É de madrugada e levanto-me vertiginoso. Lá fora chove, é um dia triste de Outono. Sento-me à mesa de jornais espalhados e um livro aberto do José Freire: “25 anos a Alicatar Azulejo com outra arte”.

Agarro-me “azuleijado” ao catálogo deste meu amigo de longa data. E sou levado pelos pedacinhos minuciosamente alicatados até formarem uma unidade e a Memória, tantas vezes despedaçada, ganha subitamente uma inesperada presença.

Lembras-te, Zé, da nossa viagem marítima nesse Outono longínquo que nos levou a um desconhecido e trágico destino?

Estás a ver-nos, a mim, a ti e ao Lalande, os três moços beirões que partilharam a mesma “suite”?

Lembras-te dos oficiais milicianos que tomavam as suas refeições com divisas douradas ao som de música clássica?

Estás a ver o Lalande, cheio de importâncias porque os pais dominavam o CTT de Castelo Branco?

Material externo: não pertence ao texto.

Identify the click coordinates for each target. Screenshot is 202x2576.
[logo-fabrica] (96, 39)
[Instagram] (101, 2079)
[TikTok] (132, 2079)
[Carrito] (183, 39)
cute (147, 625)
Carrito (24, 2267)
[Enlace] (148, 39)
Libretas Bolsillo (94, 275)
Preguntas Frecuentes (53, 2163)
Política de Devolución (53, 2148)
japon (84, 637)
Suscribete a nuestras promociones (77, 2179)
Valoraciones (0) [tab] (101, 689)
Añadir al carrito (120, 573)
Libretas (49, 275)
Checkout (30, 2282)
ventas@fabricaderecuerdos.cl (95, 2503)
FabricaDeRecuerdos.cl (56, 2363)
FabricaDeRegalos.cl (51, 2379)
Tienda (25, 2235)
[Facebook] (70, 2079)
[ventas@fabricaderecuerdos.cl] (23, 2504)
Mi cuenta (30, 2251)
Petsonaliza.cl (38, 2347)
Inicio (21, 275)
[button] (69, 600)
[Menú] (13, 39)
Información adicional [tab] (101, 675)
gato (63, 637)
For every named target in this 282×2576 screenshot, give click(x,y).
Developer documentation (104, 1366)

Lembras-te de falarmos de literatura, dos Beatles, dos fados da Amália, das baladas do Zeca que ouvíamos clandestinamente, mas também do canto gregoriano que aprendemos a apreciar em Seminários que não eram fábricas de Padres?

Lembras-te, mais tarde, como encontrámos os nossos Amores no Fundão?

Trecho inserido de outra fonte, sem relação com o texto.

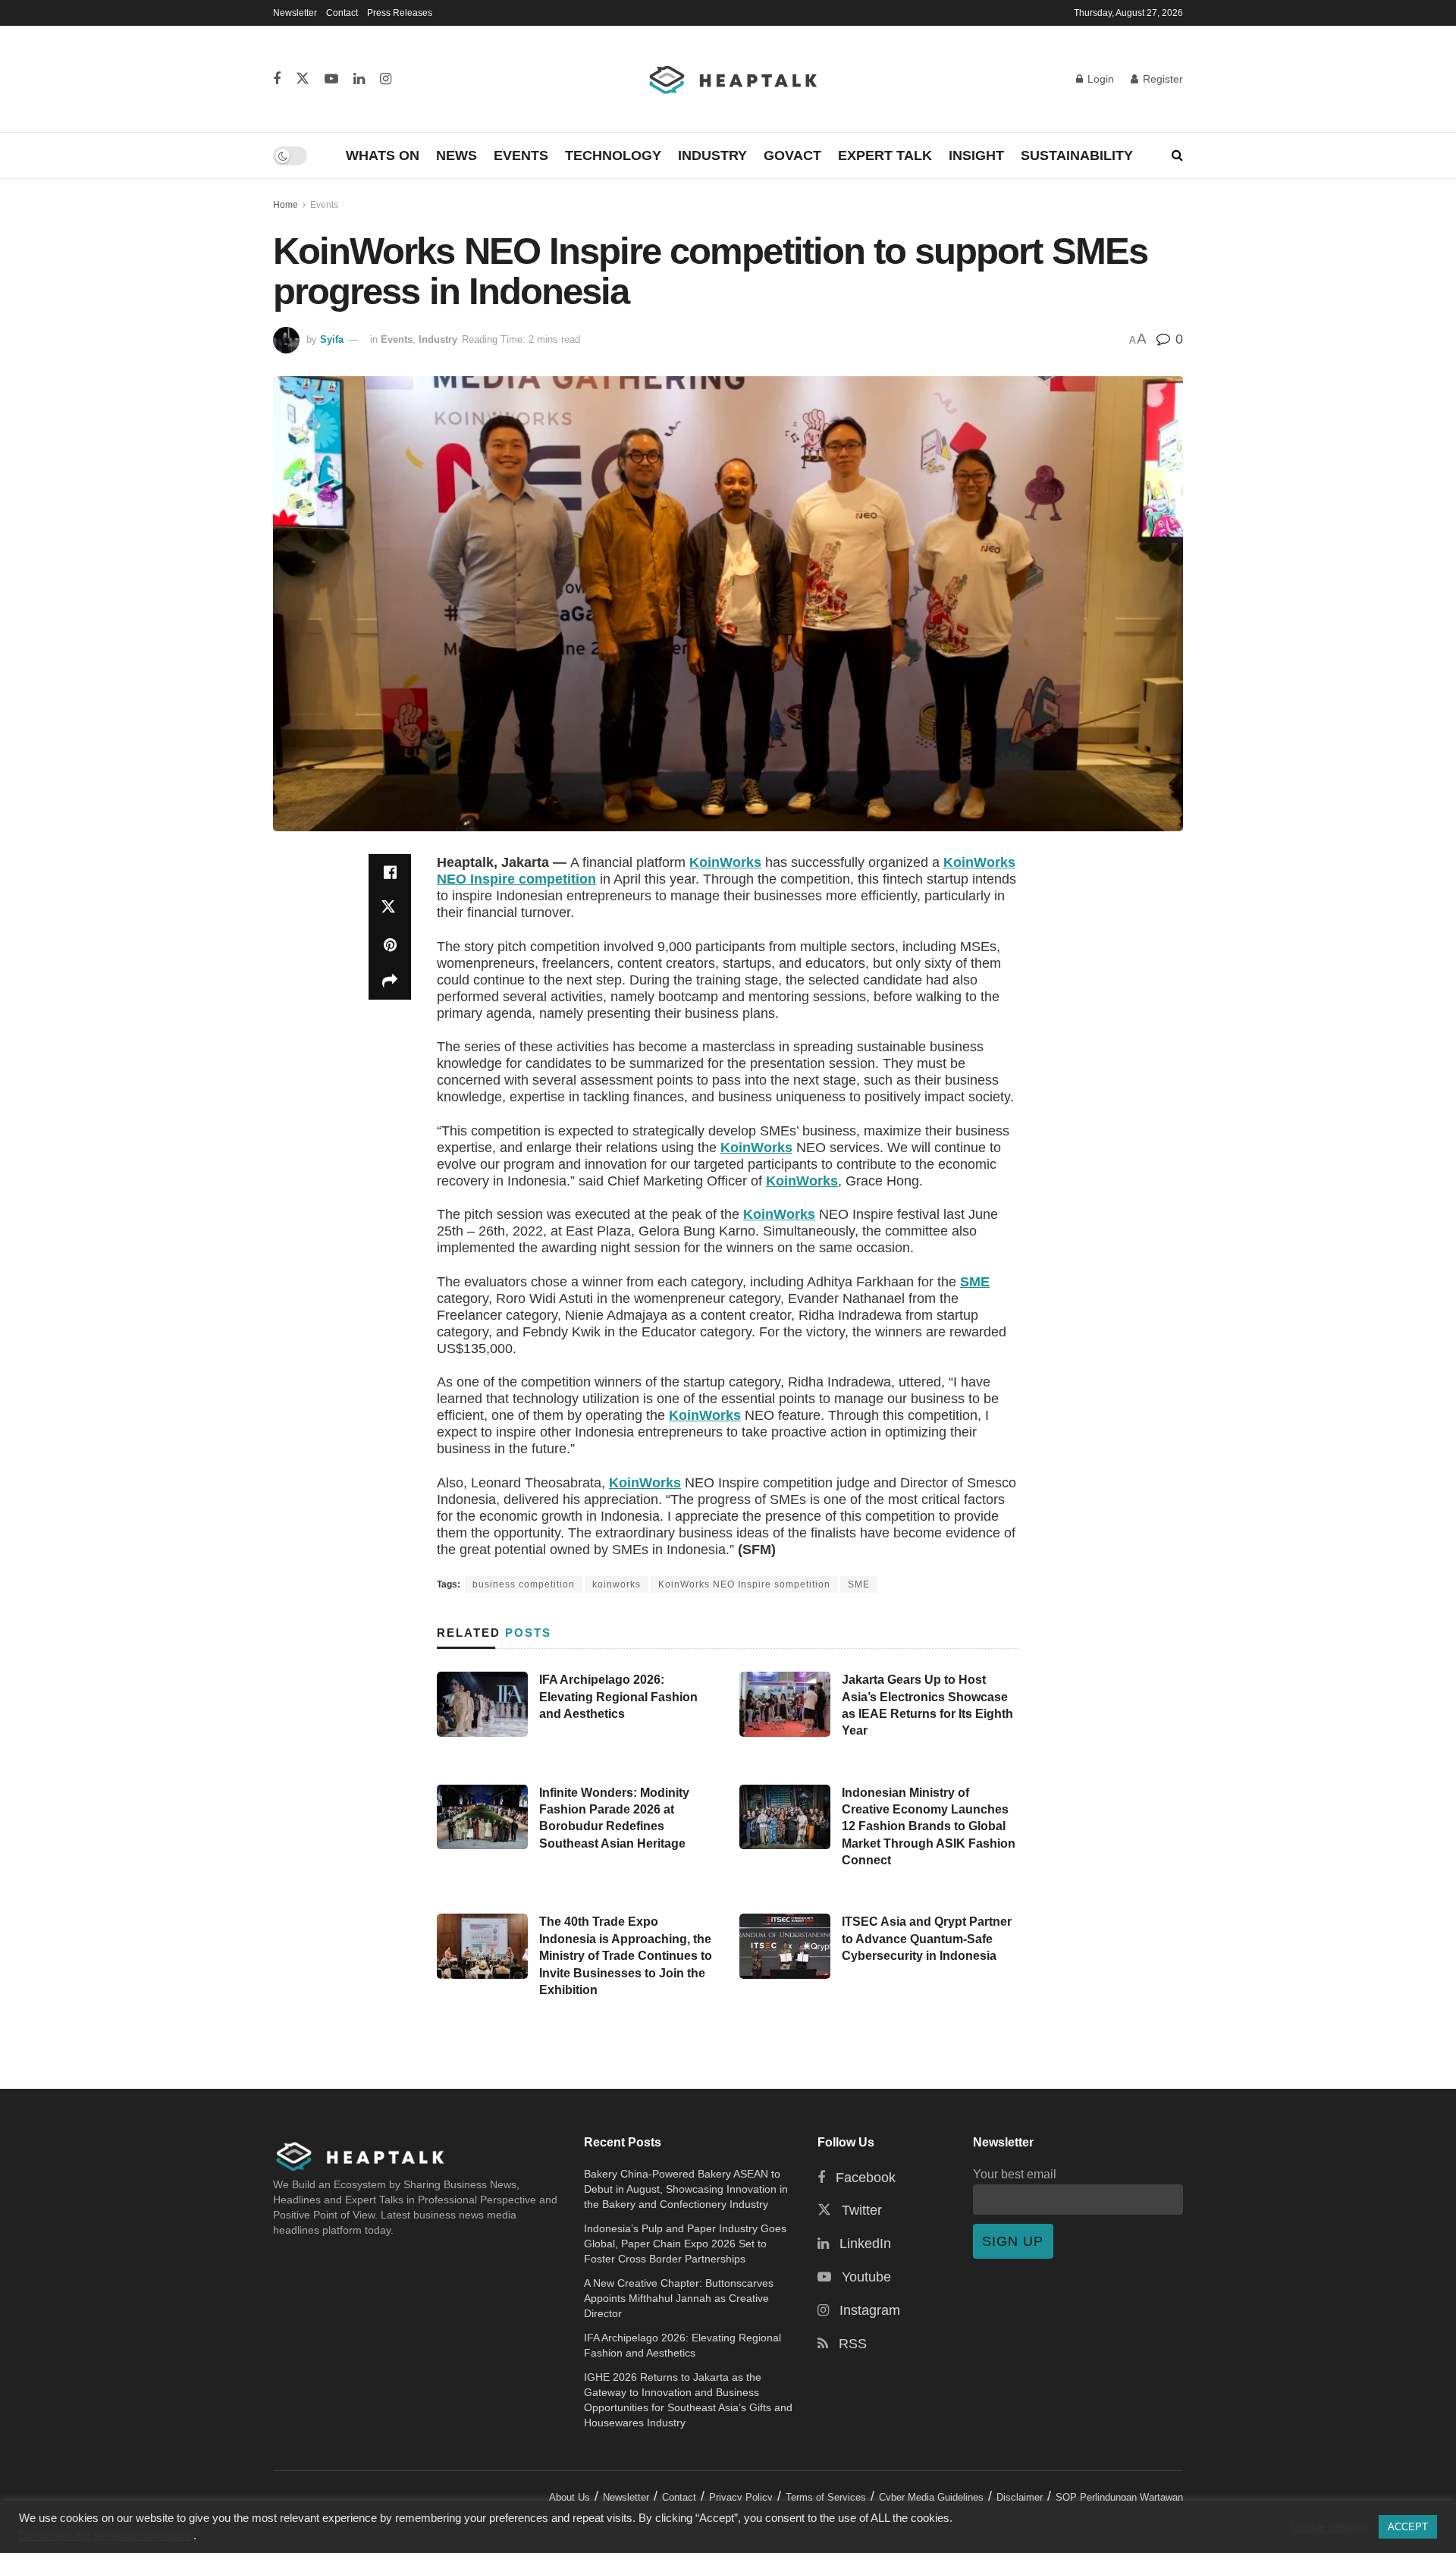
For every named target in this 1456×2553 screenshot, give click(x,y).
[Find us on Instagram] (385, 79)
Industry (712, 155)
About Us (569, 2497)
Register (1161, 79)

E mais tarde ainda, também em dia outonal, lembras-te quando visitei o teu atelier com os meus irmãos Francisco e Joaquim, depois de saborear uma tarte de Azeitão regada por um delicioso moscatel de Setúbal?

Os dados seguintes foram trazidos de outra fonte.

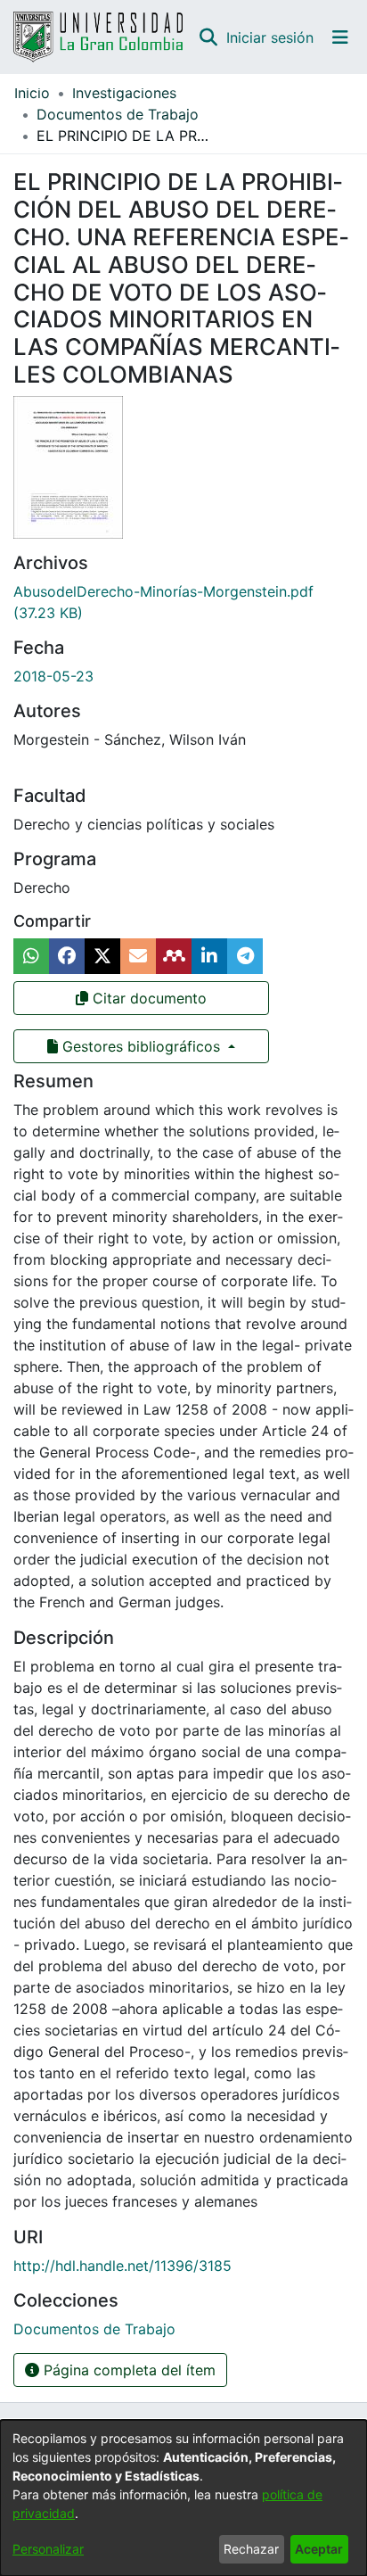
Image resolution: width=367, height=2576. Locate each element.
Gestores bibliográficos (141, 1046)
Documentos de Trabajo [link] (118, 114)
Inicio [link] (32, 93)
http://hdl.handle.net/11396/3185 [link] (122, 2266)
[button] (208, 37)
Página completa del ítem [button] (127, 2370)
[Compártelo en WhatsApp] (31, 956)
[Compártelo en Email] (138, 956)
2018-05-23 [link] (53, 676)
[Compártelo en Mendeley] (174, 956)
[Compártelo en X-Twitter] (102, 956)
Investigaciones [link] (124, 93)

Lembras-te do saco de laranjas que me deste quando os pomares ainda não tinham sido destruídos pela construção civil?

Esta manhãzinha, amigo Zé Freire, é o cheiro dessas laranjas que me sobe do teu livro colorido e invade o meu quarto a preto e branco. E sonho, acordado ou alicatado como os teus azulejos, e de repente há pássaros e flores, bordados albicastrenses, girassóis, caravelas, primeiros passos, colchas orientais, árvores da vida, passeios na floresta, violas que violam o silêncio do quarto, bichos, Guernica, esplanadas de Van Gogh, pagode chinês, ceifeiros, touros, tintim, coros de Natal, pianistas cromáticos, la belle époque, damas impressionistas, mulheres nuas, Marilyn para levantar um acamado, São Vicente de Fora, Infante D. Henrique (embora hoje prefira o infância do cavalinho), D. Quixote, bustos, jarras, cadeiras de mil cores, garrafas, brasões das cidades amadas…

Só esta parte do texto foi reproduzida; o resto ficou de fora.